Download The Invention of Love Book in PDF, Epub and Kindle

It is 1936 and A. E. Housman is being ferried across the river Styx, glad to be dead at last. His memories are dramatically alive. The river that flows through Tom Stoppard's The Invention of Love connects Hades with the Oxford of Housman's youth: High Victorian morality is under siege from the Aesthetic movement, and an Irish student called Wilde is preparing to burst onto the London scene. On his journey the scholar and poet who is now the elder Housman confronts his younger self, and the memories of the man he loved his entire life, Moses Jackson—the handsome athlete who could not return his feelings. As if a dream, The Invention of Love inhabits Housman's imagination, illuminating both the pain of hopeless love and passion displaced into poetry and the study of classical texts. The author of A Shropshire Lad lived almost invisibly in the shadow of the flamboyant Oscar Wilde, and died old and venerated—but whose passion was truly the fatal one?
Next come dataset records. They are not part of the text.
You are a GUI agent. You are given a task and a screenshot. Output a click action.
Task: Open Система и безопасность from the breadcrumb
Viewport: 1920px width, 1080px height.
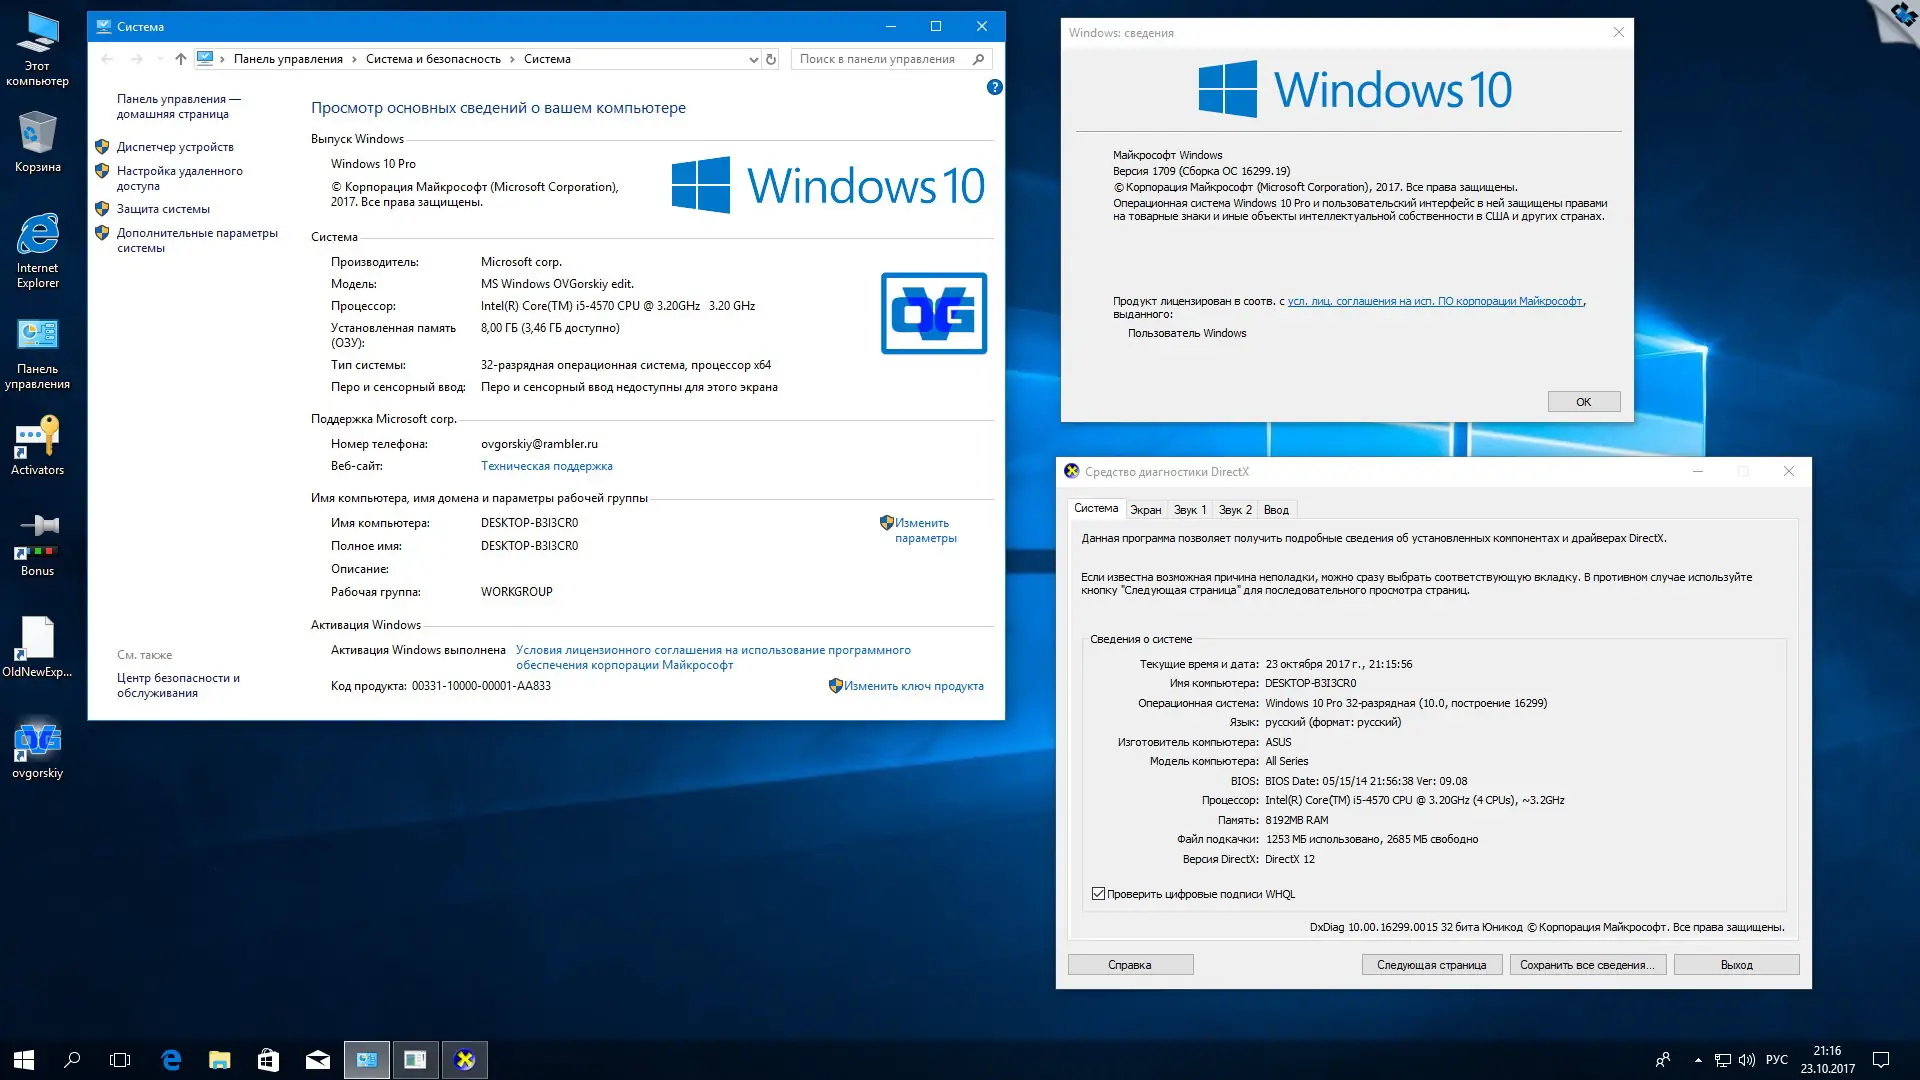click(x=432, y=59)
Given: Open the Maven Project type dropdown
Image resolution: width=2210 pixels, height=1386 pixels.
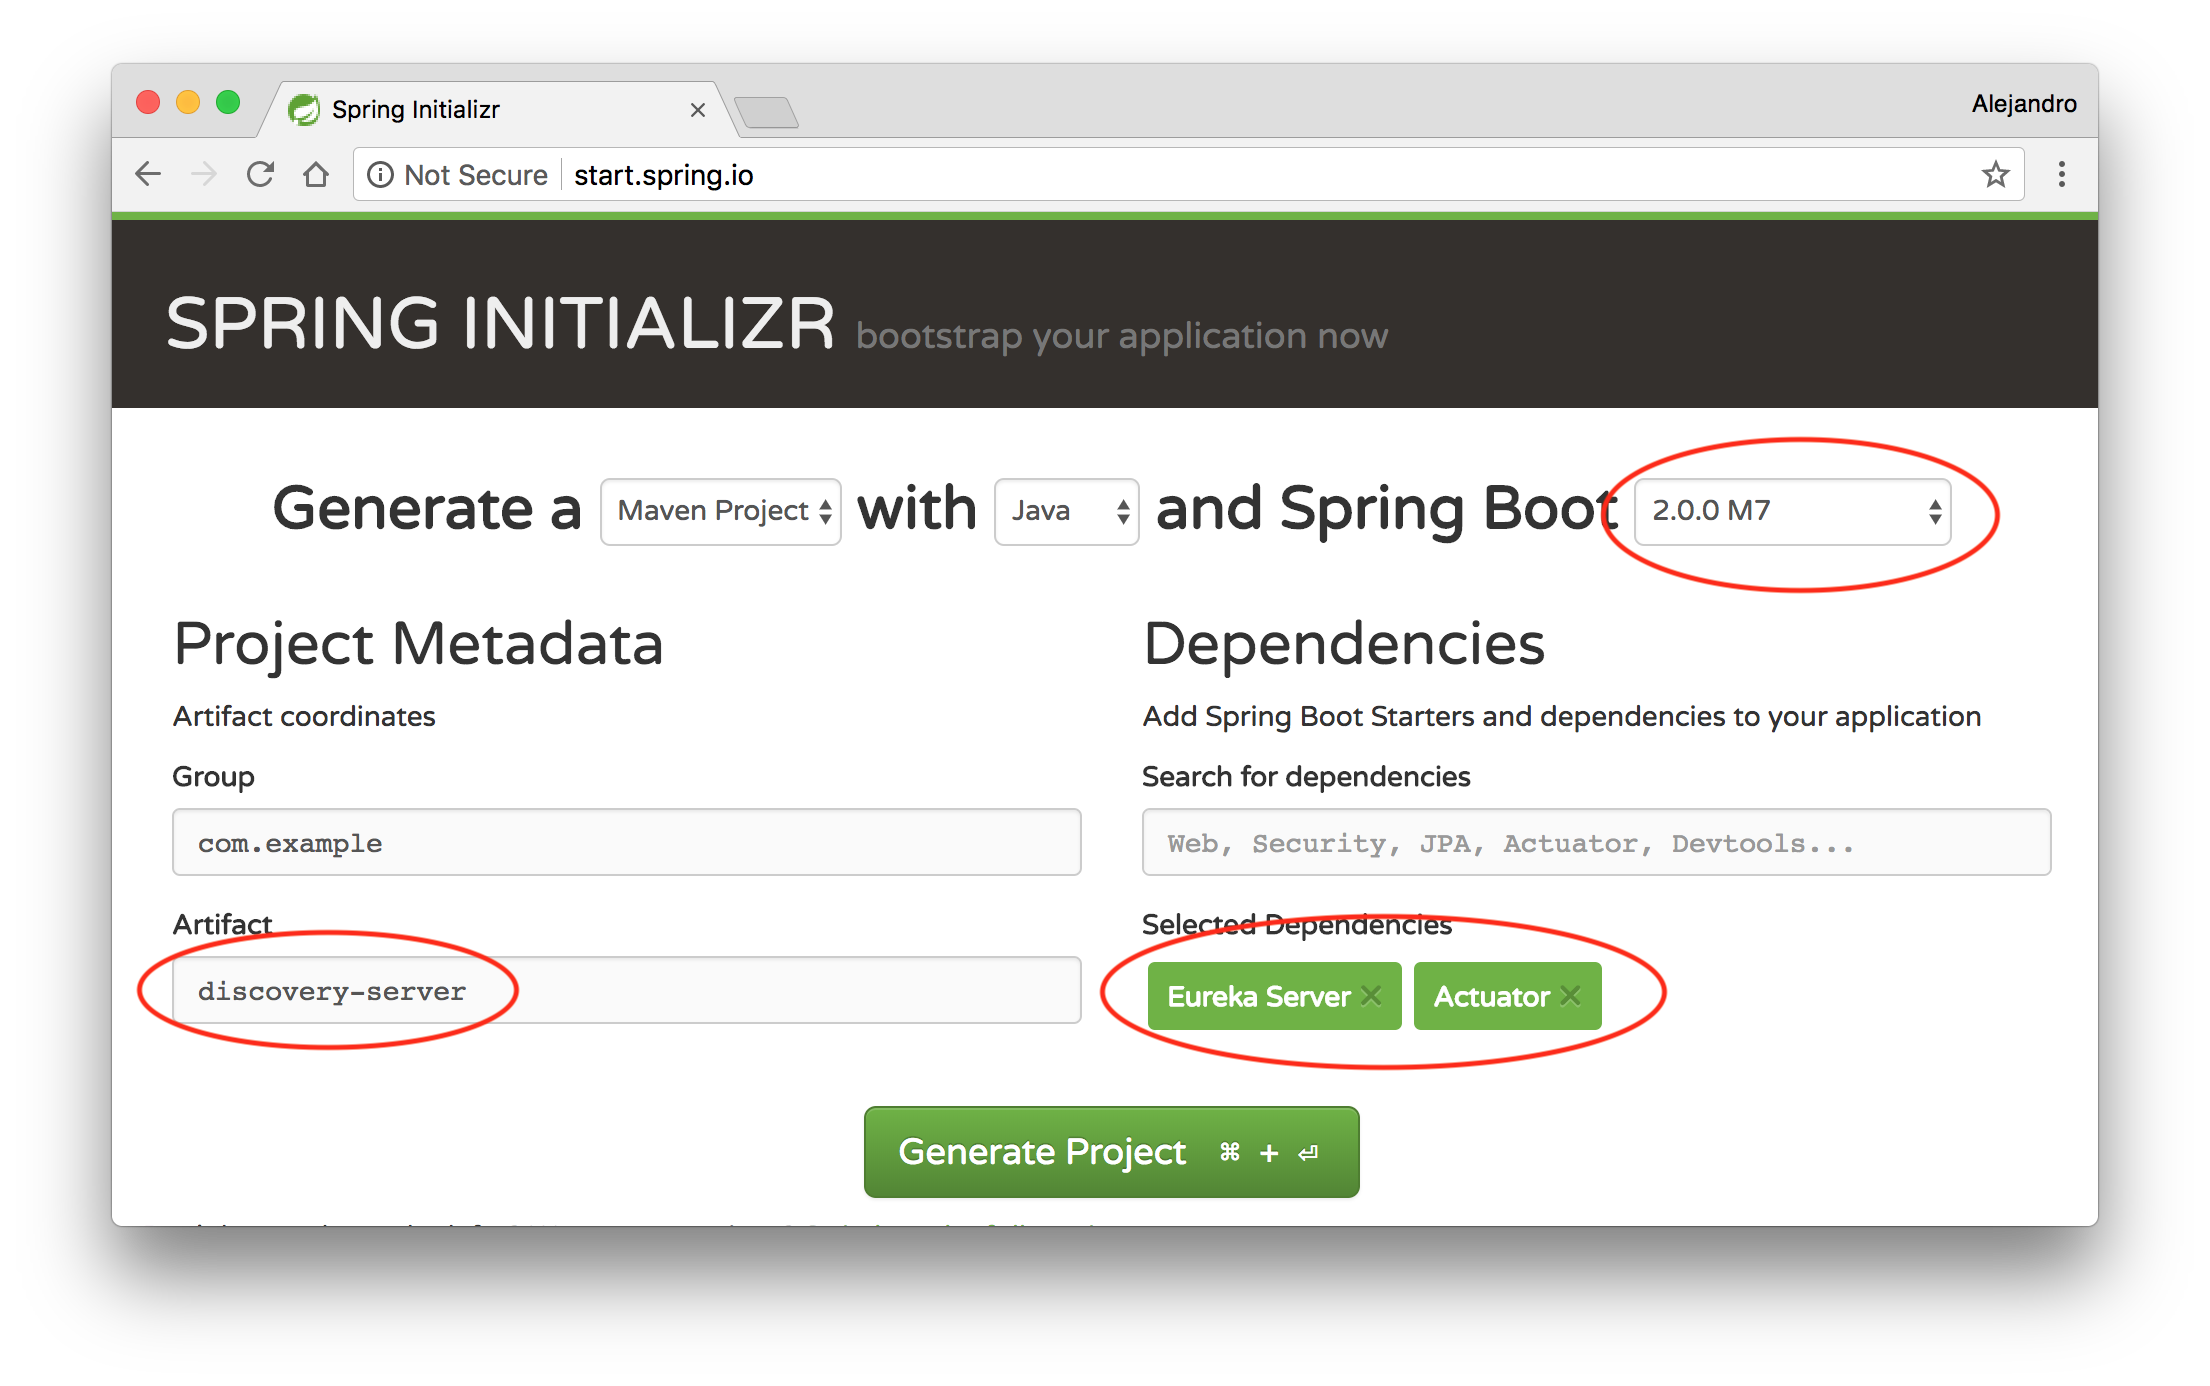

A Literary History of Reconciliation

A Literary History of Reconciliation
Author: Jan Frans van Dijkhuizen
Publsiher: Bloomsbury Publishing
Total Pages: 248
Release: 2018-09-06
Genre: Literary Criticism
ISBN: 9781350027237

Download A Literary History of Reconciliation Book in PDF, Epub and Kindle

From William Shakespeare to Marilynne Robinson, this book examines representations of interpersonal reconciliation in works of literature, focusing on how these representations draw on the language of divine forgiveness. Christian theology sees divine forgiveness as conditional upon a sinner's remorse and self-abasement before God, but also as a form of grace – unconditional and rooted only in divine love. Van Dijkhuizen explores what happens when this paradoxical forgiveness paradigm comes to serve as a template for interpersonal reconciliation. As A Literary History of Reconciliation shows, literary writers imagine interpersonal reconciliation as being centrally about power and hierarchy, and present forgiveness without power as longed for but ever elusive. Drawing on major works of literature from the early modern era to the present day, this book explores works by John Milton, Virginia Woolf, J.M. Coetzee, Ian McEwan and others to craft a literary history that will appeal to readers interested in literature, religion and philosophy.

Shakespeare Love and Language

Shakespeare  Love and Language
Author: David Schalkwyk
Publsiher: Cambridge University Press
Total Pages: 263
Release: 2018-01-25
Genre: Drama
ISBN: 9781107187238

Download Shakespeare Love and Language Book in PDF, Epub and Kindle

Comprehensive study of the concept of love in Shakespeare's work, exploring historical contexts, theory and philosophy of love.